During the Sunday evening service, the Sanctuary band is performing on stage, surrounded by candles.

"There is no one like You/There has never ever been anyone like You," the musicians sing. The lyrics play across enormous screens on both sides of the stage and on TV monitors on pillars throughout the church.

As the service continues, with speakers, prayer and more songs, people in the pews seem more and more moved by the music. A man mouths the words, his face rapturous. Near the stage, a woman stands silently, arms outstretched and palms up, as though waiting for the rain.

Not everyone can bare their souls in a crowd. So a few Sanctuary members sit in the back of the pews behind a dark curtain, ready to talk or pray with people one-on-one.

It's all part of making a connection in a large group. When dealing with a fast-growing church, you can open new rooms and enlarge buildings, but these are just logistics. You can't neglect the heart of the matter -- making sure churchgoers, particularly new ones, feel welcome and not lost in the throng.

"Community doesn't just happen to you. You have to say, 'I'm going to open up and connect with people,'" says Charley Scandlyn, 44, the pastor who runs Sanctuary and the middle and high school ministries. "If people feel like they're a number, they'll stop attending."

Whether chatting with a dizzying number of people or giving a folksy sermon, Mr. Scandlyn personifies "welcoming." In jeans and a casual button-down shirt, he sports a broad, easy smile. He's the kind of guy you'd cast as Curly in "Oklahoma!"

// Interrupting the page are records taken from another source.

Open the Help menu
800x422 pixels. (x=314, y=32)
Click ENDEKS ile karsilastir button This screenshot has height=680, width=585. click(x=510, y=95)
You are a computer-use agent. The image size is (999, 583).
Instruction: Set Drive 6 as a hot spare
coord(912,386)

After working with the church for about 11 years, Mr. Scandlyn took over Sanctuary about two years ago. He quickly focused on one goal: taking the group out of its must-meet-your-future-spouse-here mode. People can be driven away by a "singles group," so he and others have been working to focus more on faith and fellowship, he says.

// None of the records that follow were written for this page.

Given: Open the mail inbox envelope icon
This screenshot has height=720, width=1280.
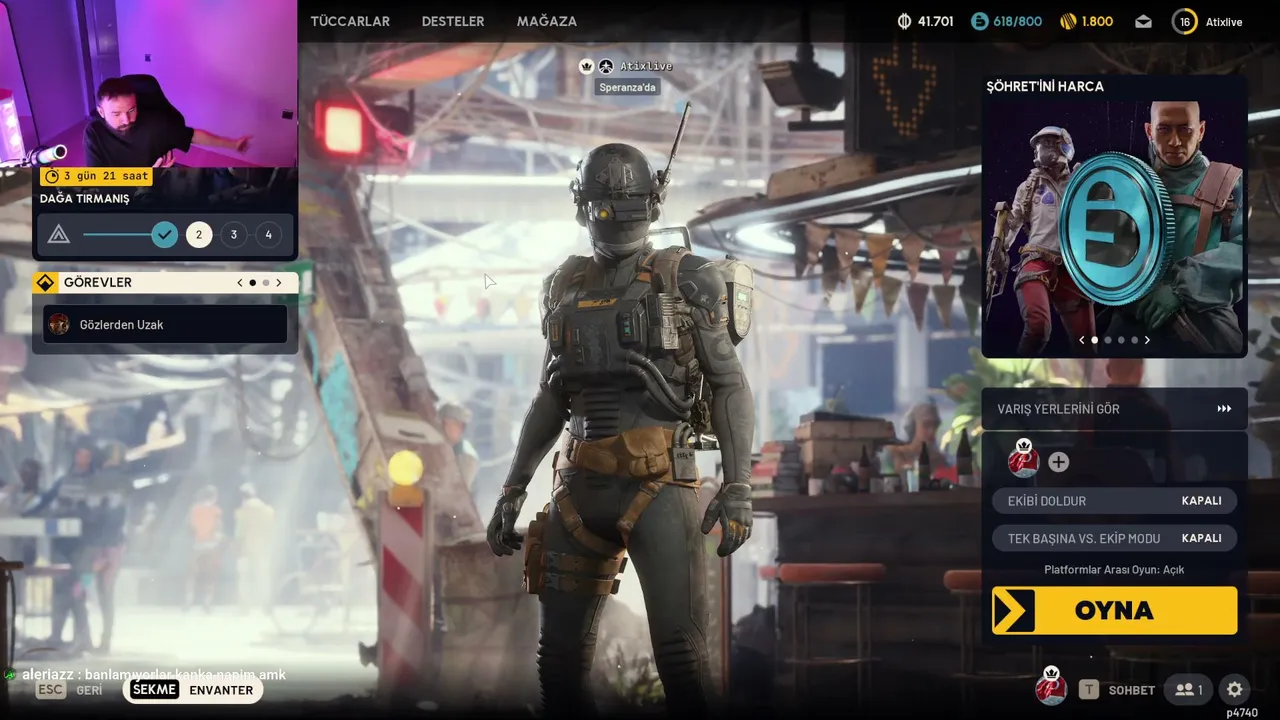Looking at the screenshot, I should 1144,21.
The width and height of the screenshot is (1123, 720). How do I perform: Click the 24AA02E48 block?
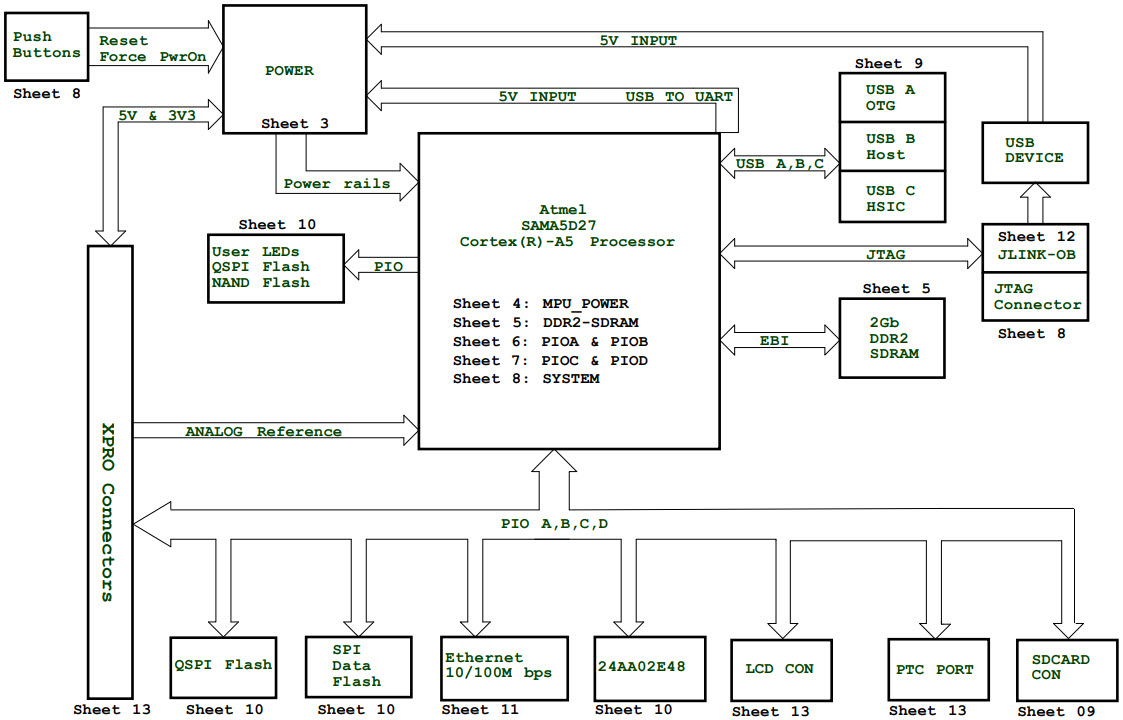[645, 665]
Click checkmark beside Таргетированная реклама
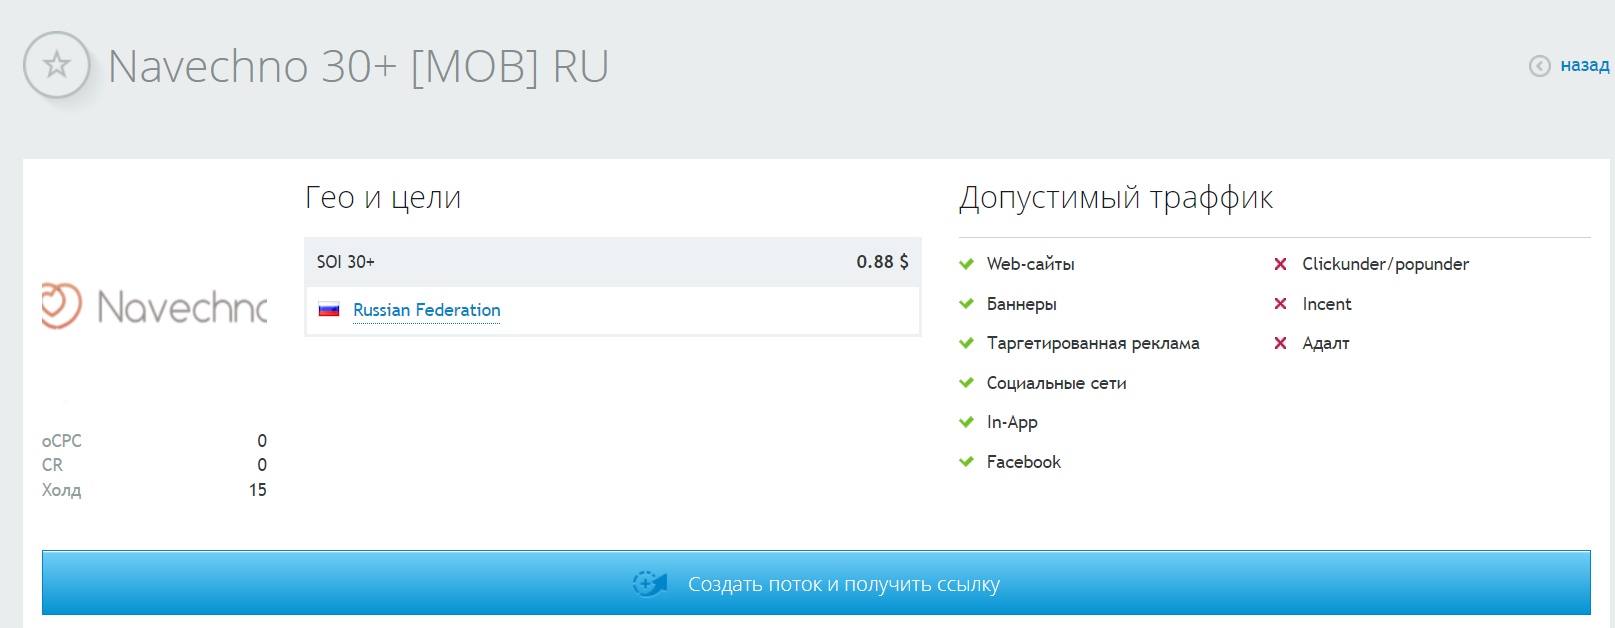This screenshot has height=628, width=1615. 966,343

"We don't just treat them like 'pre-marrieds.' That tells them that they're incomplete," he says.

Darren Su, 31, who first became active at Menlo Pres as a student at Menlo-Atherton High School, says the effort has been successful.

When he returned from college to get involved with the young adult group, he recalls: "It was like a meat market. The moment a woman walked in the door she would get pounced on. We found that at the core the group needed to address a spiritual need -- people were coming for the wrong reasons."

The church hired new pastors and began concentrating more resources on Sanctuary, and the sermons improved, Mr. Su says.

Now, he says, "People can come here and feel safe."
Why so popular?

Another way the church tries to beat the numbers game is by holding small groups, where people meet in private homes to talk, connect and grow in their faith.

Church officials have placed a renewed emphasis on home groups for all adults since last fall, with about 4,000 adults meeting in homes. Groups are especially popular for Sanctuary because of the growth in the number of young churchgoers.

Sometimes the Sanctuary groups get so big that they have to split in two, says 28-year-old Rachell Holowaty, who's been coming to Sanctuary for four or five years.

In a home group she went to last year, she enjoyed the learning but favored the togetherness. "It's not so much the teaching, because we've been hearing it all our lives," she says. "It's the relationships."

The church often trains adult members to mentor young adult groups. "It gives them a sense of ownership in the ministry," pastor Ferguson says.

Clearly the church is doing something right. When asked why Menlo Pres is so popular, all the churchgoers interviewed for this article mentioned the feeling of community.

Ms. Holowaty also praises the efforts to help the needy locally and around the world. "It's such a basic calling to reach out to the poor," she says.

Recent church projects and missions have included building a volleyball court at an East Palo Alto school, working at an orphanage in Peru, and bringing hearing aids to rural China. Last year, the church sent members on 28 missions to different countries.

But when asked why Menlo Pres consistently draws crowds, Mr. Ferguson looks to its core: prayer.

"We've always made this a place where God's grace is proclaimed. It's not the electric guitars or the drum sets," he says. "Our message is something we've stuck with for a couple thousand years. It stays."